Spruiker: (unseen on the far side of the marquis) There she goes, ladies and gentlemen, boys and girls. Our most recent aeronaut begins her journey, Only the wind knows where she may fly. Only time will tell where she might land.

Brooklyn: (also unseen, shouts) That’s so fake. Anyone could see you’re just using cheap blow up dolls. Look at it. It’s so overblown it barely looks like a woman anymore.

Spruiker: I assure you, my good woman, that no optical illusions are involved, no substitutes are made.

Brooklyn: You expect us to believe that’s the same woman that went into the tent? That’s impossible.

Spruiker: If you’d care to, as the Cockneys of London would have it, put your money where your northeastwest is, you can discover our methods for yourself.

(Taylor pricks up her ears)

Brooke: How much?

Spruiker: Five of your hard earned dollars will gain you admittance to our humble operation where all will be revealed.

Brooke: I already know how it’s done. A doll and a bottle of gas.

Spruiker: Clearly I can’t convince you to part with your cash on this side of the canvas.

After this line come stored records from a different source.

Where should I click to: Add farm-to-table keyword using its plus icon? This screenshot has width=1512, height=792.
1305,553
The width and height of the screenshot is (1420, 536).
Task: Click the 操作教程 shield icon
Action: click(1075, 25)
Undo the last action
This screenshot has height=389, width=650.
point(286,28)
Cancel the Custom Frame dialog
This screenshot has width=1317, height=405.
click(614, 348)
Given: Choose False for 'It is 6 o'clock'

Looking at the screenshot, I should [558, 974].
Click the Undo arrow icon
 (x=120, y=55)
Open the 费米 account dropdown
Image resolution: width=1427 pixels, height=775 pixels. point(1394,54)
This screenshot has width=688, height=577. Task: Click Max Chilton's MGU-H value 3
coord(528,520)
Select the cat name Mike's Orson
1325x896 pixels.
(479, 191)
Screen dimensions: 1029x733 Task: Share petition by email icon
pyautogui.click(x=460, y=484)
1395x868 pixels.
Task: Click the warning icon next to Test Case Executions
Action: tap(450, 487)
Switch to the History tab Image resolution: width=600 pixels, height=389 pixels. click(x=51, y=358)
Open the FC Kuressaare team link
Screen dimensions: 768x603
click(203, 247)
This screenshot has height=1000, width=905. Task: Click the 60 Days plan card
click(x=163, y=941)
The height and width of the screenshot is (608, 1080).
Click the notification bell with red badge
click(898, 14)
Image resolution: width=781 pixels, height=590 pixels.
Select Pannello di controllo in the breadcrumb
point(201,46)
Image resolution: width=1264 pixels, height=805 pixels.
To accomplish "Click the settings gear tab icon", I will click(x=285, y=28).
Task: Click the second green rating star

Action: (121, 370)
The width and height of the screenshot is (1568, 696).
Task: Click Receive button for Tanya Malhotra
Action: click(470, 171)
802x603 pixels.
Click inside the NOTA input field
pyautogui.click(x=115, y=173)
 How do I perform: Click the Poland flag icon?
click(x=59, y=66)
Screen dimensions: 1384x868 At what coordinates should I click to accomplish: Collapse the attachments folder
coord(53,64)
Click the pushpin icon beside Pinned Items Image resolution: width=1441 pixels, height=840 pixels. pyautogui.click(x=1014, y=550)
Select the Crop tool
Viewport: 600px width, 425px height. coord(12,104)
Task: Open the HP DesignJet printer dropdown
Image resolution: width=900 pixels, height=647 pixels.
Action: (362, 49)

Perhaps I should allow you free entry so you can discuss this further with my lovely assistant.

(Taylor gets to her feet, Brooklyn arrives through the tent flap looking flustered and ready for a fight)

Brooklyn: So, there’s the gas. Where’re the dolls?

Taylor: No dolls. Looked into using them for advertising once, but the latex ones are too pricey and the plastic ones don’t have enough stretch in them to do our business credit.

Brooklyn: Bullshit. How’s it done if there’re no dolls.

Taylor: (Calmly) We get our customers to take hold of the mouthpiece. Then they operate the valve on the cylinder, inflate themselves, become buoyant and float away when they’re ready.

Brooklyn: Crap.

Taylor: Make a bet?

Brooklyn: Easy. There’s no way you can do that. Only an idiot would bet you could.

Taylor: There’s a million bucks in it for you if you win.

Brooklyn: What? What million bucks? You don’t have a million bucks.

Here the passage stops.